Word and element location data:
-- START --

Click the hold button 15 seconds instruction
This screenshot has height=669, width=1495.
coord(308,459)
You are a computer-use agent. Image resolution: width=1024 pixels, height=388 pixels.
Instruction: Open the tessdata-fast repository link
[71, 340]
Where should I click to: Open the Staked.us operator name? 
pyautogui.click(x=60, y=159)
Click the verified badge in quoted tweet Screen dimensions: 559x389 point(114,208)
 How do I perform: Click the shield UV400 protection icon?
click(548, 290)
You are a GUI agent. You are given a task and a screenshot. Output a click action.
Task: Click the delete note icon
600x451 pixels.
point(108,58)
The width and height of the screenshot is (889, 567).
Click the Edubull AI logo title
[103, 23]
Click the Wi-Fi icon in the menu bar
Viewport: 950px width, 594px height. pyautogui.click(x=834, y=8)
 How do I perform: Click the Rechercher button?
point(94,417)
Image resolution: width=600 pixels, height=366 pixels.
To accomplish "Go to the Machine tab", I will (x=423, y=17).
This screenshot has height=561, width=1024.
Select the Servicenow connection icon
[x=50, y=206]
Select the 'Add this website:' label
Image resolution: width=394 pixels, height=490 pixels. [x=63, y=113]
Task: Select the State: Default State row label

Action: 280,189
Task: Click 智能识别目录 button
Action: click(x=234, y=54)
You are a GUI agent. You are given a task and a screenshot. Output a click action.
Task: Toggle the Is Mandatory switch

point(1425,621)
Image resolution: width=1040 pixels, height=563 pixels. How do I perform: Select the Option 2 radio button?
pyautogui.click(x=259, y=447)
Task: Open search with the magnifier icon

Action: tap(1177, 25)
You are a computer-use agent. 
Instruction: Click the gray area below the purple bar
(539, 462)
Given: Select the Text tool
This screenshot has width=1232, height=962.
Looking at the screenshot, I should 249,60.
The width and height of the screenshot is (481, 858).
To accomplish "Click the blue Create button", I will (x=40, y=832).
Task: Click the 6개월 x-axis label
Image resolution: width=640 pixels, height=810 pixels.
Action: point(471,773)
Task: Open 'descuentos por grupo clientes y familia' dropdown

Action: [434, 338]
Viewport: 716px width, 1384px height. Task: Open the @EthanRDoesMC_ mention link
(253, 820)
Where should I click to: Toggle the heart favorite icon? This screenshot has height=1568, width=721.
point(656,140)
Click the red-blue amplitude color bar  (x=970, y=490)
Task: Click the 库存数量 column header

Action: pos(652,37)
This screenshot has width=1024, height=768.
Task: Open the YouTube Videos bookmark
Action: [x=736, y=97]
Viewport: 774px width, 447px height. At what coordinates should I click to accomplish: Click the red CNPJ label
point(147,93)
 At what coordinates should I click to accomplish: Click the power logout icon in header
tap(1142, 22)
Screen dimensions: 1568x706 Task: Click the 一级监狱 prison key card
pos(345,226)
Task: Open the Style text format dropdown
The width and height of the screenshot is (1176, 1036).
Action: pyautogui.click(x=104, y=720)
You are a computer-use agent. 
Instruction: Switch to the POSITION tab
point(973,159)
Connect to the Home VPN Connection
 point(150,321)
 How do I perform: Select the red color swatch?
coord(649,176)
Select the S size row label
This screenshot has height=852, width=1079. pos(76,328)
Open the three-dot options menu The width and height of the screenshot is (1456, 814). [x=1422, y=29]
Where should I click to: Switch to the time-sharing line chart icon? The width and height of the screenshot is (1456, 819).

-- END --

_What you should do_:
Rewrite the rows above with "How do I perform:" changed to "How should I carry out:" everywhere it occurs, and leave everything else unchanged.

_Problem solution_:
Click the hold button 15 seconds instruction
This screenshot has height=669, width=1495.
coord(308,459)
You are a computer-use agent. Image resolution: width=1024 pixels, height=388 pixels.
Instruction: Open the tessdata-fast repository link
[71, 340]
Where should I click to: Open the Staked.us operator name? 
pyautogui.click(x=60, y=159)
Click the verified badge in quoted tweet Screen dimensions: 559x389 point(114,208)
 How should I carry out: Click the shield UV400 protection icon?
click(548, 290)
You are a GUI agent. You are given a task and a screenshot. Output a click action.
Task: Click the delete note icon
600x451 pixels.
point(108,58)
The width and height of the screenshot is (889, 567).
Click the Edubull AI logo title
[103, 23]
Click the Wi-Fi icon in the menu bar
Viewport: 950px width, 594px height. pyautogui.click(x=834, y=8)
 How should I carry out: Click the Rechercher button?
point(94,417)
Image resolution: width=600 pixels, height=366 pixels.
To accomplish "Go to the Machine tab", I will (x=423, y=17).
This screenshot has height=561, width=1024.
Select the Servicenow connection icon
[x=50, y=206]
Select the 'Add this website:' label
Image resolution: width=394 pixels, height=490 pixels. [x=63, y=113]
Task: Select the State: Default State row label

Action: 280,189
Task: Click 智能识别目录 button
Action: click(x=234, y=54)
You are a GUI agent. You are given a task and a screenshot. Output a click action.
Task: Toggle the Is Mandatory switch

point(1425,621)
Image resolution: width=1040 pixels, height=563 pixels. How should I carry out: Select the Option 2 radio button?
pyautogui.click(x=259, y=447)
Task: Open search with the magnifier icon

Action: tap(1177, 25)
You are a computer-use agent. 
Instruction: Click the gray area below the purple bar
(539, 462)
Given: Select the Text tool
This screenshot has width=1232, height=962.
Looking at the screenshot, I should 249,60.
The width and height of the screenshot is (481, 858).
To accomplish "Click the blue Create button", I will (x=40, y=832).
Task: Click the 6개월 x-axis label
Image resolution: width=640 pixels, height=810 pixels.
Action: point(471,773)
Task: Open 'descuentos por grupo clientes y familia' dropdown

Action: [434, 338]
Viewport: 716px width, 1384px height. Task: Open the @EthanRDoesMC_ mention link
(253, 820)
Where should I click to: Toggle the heart favorite icon? This screenshot has height=1568, width=721.
point(656,140)
Click the red-blue amplitude color bar  (x=970, y=490)
Task: Click the 库存数量 column header

Action: pos(652,37)
This screenshot has width=1024, height=768.
Task: Open the YouTube Videos bookmark
Action: [x=736, y=97]
Viewport: 774px width, 447px height. At what coordinates should I click to accomplish: Click the red CNPJ label
point(147,93)
 At what coordinates should I click to accomplish: Click the power logout icon in header
tap(1142, 22)
Screen dimensions: 1568x706 Task: Click the 一级监狱 prison key card
pos(345,226)
Task: Open the Style text format dropdown
The width and height of the screenshot is (1176, 1036).
Action: pyautogui.click(x=104, y=720)
You are a computer-use agent. 
Instruction: Switch to the POSITION tab
point(973,159)
Connect to the Home VPN Connection
 point(150,321)
 How should I carry out: Select the red color swatch?
coord(649,176)
Select the S size row label
This screenshot has height=852, width=1079. pos(76,328)
Open the three-dot options menu The width and height of the screenshot is (1456, 814). [x=1422, y=29]
Where should I click to: Switch to the time-sharing line chart icon? The width and height of the screenshot is (1456, 819).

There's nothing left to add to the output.